• _WHAT IS REQUIRED_:
Return the lines beginning at the one that contains "Select the Dynamic content tab" and running to the end of the records, exactly and with nothing else. Omit pictures.

• _RECORDS PROVIDED_:

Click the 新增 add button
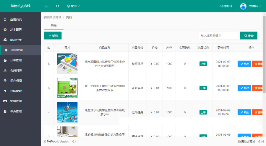 53,36
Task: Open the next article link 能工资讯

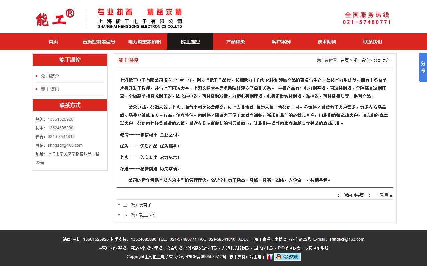Action: pyautogui.click(x=147, y=215)
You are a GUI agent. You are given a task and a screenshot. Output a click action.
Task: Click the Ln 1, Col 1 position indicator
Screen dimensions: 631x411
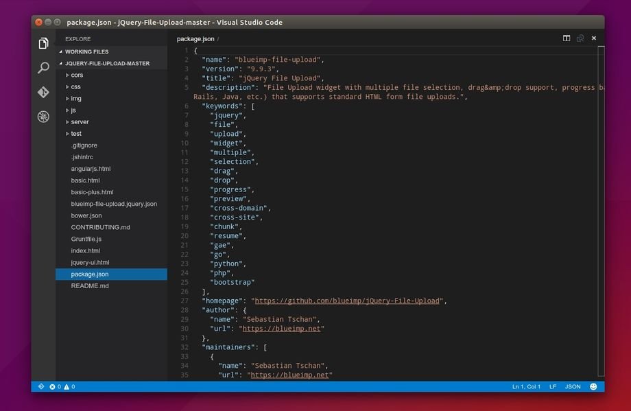[x=526, y=387]
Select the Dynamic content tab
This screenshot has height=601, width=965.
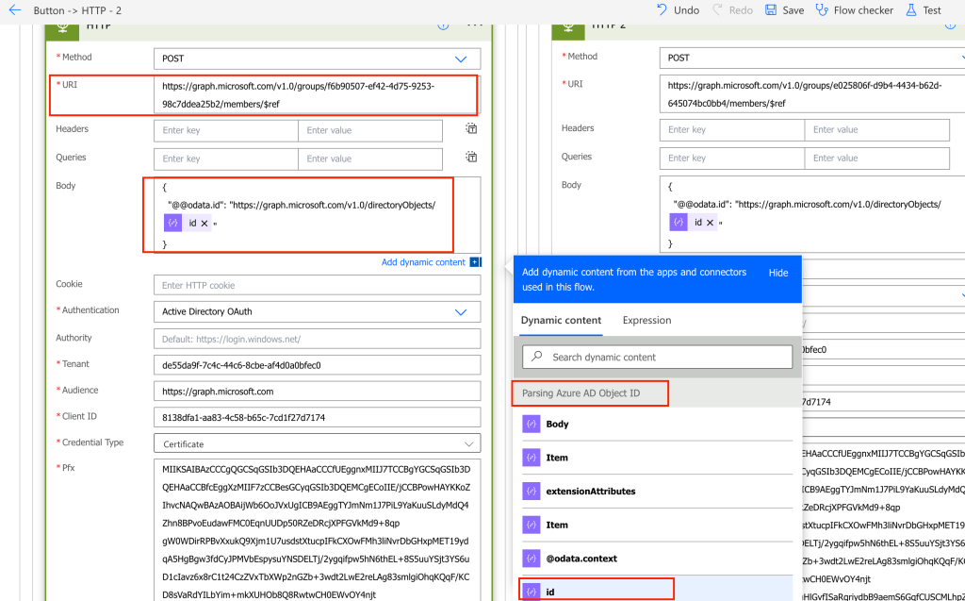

• _TASK OUTPUT_:
Select the Dynamic content tab
This screenshot has height=601, width=965.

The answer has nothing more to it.